Provided entries
*** Block opens ***

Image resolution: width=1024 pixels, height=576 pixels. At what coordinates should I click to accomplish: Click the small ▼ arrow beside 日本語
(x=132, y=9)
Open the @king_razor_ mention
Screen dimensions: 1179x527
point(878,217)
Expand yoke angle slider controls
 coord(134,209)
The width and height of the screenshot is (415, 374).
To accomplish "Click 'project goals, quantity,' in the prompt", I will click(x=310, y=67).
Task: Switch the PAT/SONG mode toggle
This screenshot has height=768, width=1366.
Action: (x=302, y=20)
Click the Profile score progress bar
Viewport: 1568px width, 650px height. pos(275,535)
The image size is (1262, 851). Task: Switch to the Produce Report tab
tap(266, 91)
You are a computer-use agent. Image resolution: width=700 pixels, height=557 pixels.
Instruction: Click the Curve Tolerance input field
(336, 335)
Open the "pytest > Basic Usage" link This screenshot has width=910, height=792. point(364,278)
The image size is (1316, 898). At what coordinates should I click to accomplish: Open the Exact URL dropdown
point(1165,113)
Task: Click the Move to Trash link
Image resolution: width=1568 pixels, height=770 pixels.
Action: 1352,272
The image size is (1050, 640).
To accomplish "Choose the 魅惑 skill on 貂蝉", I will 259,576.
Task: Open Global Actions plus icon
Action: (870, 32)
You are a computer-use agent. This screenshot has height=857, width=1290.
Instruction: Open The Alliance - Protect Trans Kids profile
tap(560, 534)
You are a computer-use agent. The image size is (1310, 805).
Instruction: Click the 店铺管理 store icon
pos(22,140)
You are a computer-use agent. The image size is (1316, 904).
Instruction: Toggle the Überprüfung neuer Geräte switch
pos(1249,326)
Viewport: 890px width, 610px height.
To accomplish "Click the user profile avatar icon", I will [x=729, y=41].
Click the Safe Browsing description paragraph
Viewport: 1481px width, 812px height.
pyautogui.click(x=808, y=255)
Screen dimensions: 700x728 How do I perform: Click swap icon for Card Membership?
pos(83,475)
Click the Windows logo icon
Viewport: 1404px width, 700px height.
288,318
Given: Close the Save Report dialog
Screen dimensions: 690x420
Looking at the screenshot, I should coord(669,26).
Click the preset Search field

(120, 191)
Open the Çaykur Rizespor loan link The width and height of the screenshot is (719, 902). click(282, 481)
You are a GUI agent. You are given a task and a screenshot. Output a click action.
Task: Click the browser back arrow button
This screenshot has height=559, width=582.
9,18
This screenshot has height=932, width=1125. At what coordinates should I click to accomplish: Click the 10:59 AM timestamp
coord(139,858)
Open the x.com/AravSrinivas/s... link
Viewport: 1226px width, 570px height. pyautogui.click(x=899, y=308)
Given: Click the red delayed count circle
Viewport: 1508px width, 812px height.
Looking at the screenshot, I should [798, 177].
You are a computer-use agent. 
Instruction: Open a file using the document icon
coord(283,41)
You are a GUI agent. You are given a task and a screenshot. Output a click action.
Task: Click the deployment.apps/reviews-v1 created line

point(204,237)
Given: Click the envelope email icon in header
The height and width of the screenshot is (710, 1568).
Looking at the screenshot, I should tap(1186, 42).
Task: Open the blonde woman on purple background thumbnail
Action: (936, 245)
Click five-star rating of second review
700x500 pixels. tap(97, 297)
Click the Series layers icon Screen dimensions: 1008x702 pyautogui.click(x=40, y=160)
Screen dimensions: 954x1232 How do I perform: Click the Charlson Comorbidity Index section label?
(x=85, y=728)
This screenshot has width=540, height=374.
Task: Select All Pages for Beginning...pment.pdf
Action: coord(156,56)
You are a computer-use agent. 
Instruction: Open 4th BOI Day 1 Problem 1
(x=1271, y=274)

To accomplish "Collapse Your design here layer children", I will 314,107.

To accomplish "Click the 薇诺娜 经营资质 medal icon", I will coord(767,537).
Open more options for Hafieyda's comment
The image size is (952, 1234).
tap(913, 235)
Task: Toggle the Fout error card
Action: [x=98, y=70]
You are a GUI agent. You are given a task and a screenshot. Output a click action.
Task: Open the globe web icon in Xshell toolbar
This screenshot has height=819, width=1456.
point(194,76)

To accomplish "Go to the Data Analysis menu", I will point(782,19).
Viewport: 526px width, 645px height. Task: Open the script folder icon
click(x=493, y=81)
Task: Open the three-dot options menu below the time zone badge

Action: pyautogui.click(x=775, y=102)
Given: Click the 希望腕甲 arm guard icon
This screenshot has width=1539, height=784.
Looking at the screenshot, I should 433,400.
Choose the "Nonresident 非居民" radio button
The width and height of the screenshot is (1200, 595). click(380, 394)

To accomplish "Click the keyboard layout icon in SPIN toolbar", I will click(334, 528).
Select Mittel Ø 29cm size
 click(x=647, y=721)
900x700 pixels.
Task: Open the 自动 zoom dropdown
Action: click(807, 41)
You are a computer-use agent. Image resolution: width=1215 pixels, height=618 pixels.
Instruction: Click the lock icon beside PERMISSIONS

*** Block closes ***

Instructions for the task
Return every line from the records above that holds the word "toolbar".

Expected answer
Task: Open the globe web icon in Xshell toolbar
To accomplish "Click the keyboard layout icon in SPIN toolbar", I will click(334, 528).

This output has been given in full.